"By rape, the victim is treated as a mere object of sexual gratification …without regard for the personal autonomy and control over what happens to his or her body…rape is one of the most repugnant affronts to human dignity and the range of dignity-related rights, such as security of the person and integrity of the person…”
African Commission on Human and Peoples' Rights: Communication 341/2007 – "Equality Now v Federal Republic of Ethiopia"
Setiap Hari Ada 2 Sampai 3 orang Perempuan Diperkosa!

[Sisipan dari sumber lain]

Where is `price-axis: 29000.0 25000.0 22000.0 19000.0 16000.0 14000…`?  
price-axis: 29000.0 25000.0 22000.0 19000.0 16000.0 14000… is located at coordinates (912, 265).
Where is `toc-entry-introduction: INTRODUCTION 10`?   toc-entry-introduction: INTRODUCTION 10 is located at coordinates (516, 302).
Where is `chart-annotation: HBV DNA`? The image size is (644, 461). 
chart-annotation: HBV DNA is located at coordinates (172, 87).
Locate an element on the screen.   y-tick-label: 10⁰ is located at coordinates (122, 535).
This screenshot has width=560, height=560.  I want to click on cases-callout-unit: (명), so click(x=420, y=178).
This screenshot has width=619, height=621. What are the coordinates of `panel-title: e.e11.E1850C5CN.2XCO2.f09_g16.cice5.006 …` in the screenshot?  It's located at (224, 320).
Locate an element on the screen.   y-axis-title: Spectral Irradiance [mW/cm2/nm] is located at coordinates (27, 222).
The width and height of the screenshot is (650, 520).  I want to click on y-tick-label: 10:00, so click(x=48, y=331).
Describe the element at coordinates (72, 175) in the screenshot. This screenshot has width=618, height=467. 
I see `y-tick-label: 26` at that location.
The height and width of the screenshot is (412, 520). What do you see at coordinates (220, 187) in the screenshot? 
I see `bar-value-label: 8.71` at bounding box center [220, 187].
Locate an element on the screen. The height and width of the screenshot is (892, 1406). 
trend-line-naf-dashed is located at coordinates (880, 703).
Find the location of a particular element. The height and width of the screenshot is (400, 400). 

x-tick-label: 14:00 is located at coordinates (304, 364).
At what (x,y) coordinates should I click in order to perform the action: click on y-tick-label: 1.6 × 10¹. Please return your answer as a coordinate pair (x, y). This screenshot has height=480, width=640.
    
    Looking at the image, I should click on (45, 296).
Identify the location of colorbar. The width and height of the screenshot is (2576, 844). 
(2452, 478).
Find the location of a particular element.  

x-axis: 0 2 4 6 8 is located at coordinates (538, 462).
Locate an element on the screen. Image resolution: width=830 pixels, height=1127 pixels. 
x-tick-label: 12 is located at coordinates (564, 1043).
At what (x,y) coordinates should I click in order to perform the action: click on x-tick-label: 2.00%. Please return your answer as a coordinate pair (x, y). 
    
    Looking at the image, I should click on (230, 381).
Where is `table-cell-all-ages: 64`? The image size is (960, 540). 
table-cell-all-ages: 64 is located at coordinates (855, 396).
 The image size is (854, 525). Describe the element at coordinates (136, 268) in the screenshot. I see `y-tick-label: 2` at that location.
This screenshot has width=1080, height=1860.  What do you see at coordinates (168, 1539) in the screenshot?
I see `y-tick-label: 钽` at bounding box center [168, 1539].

Apa yang anda rasakan ketika membaca pertanyaan di atas? Mungkin anda akan mengatakan 'Ah tak mungkin. Jangan sampai deh. Naudzubillah min daliq. Anak saya berpakaian sopan kok"; atau "Saya sudah katakan pada anak saya untuk tidak pergi malam"; atau 'Anak perempuan saya usia 3 tahun dan selalu ada yang mengawasi".
Tentu semua hal di atas adalah yang kita harapkan terjadi. Semua akan aman saja. Namun, pertanyaan semacam itu mungkin perlu anda camkan juga. Coba anda baca media akhir akhir ini. Begitu banyak berita tentang perkosaan. Apakah hati anda tak terusik?
Perkosaan yang terjadi pada gadis SD, SMP, SMA, mahasiswi, ibu rumah tangga, ibu hamil, bahkan nenek nenek. Tak hanya itu, perkosaan pada anak usia 3 tahun pun terjadi.
Juga, banyak kasus perkosaan dilakukan oleh anggota keluarga. Ini bisa berupa perkosaan sekaligus incest. Sudah gila kan? Tetapi itulah yang terjadi dan dengan intensitas yang meningkat di Indonesia.
Dalam studi yang saya lakukan di tahun 2015, saya mencatat beberapa kasus perkosaan berkelompok, 'gang rape'. Korban adalah murid SMP dan pelaku adalah 8 orang terdiri dari 5 mahasiswa dan 3 orang anak SMA.
Alhasil, kasus tidak dimejahijaukan karena dilakukan dengan aturan 'adat'. Orangtua korban diberi uang Rp 150 juta dan korban dikirim ke pulau lain. Ini menurut saya sudah di luar akal. Ini terjadi di Papua Barat.
Juga, saya mewawancarai kelompok pendamping korban di Ambon yang menginformasikan alasan mengapa mereka menjadi pendamping korban.
Saat itu seorang ayah memperkosa anak gadisnya. Selain terpengaruh alkohol, sang ayah mengenakan 'alat' yang terbuat dari logam bergerigi dengan alasan untuk dapat sensasinya. Saya nampak kejam mengatakan ini? Saya kira bukan saya yang kejam, tetapi kita kejam bila membiarkan hal ini terjadi berulang.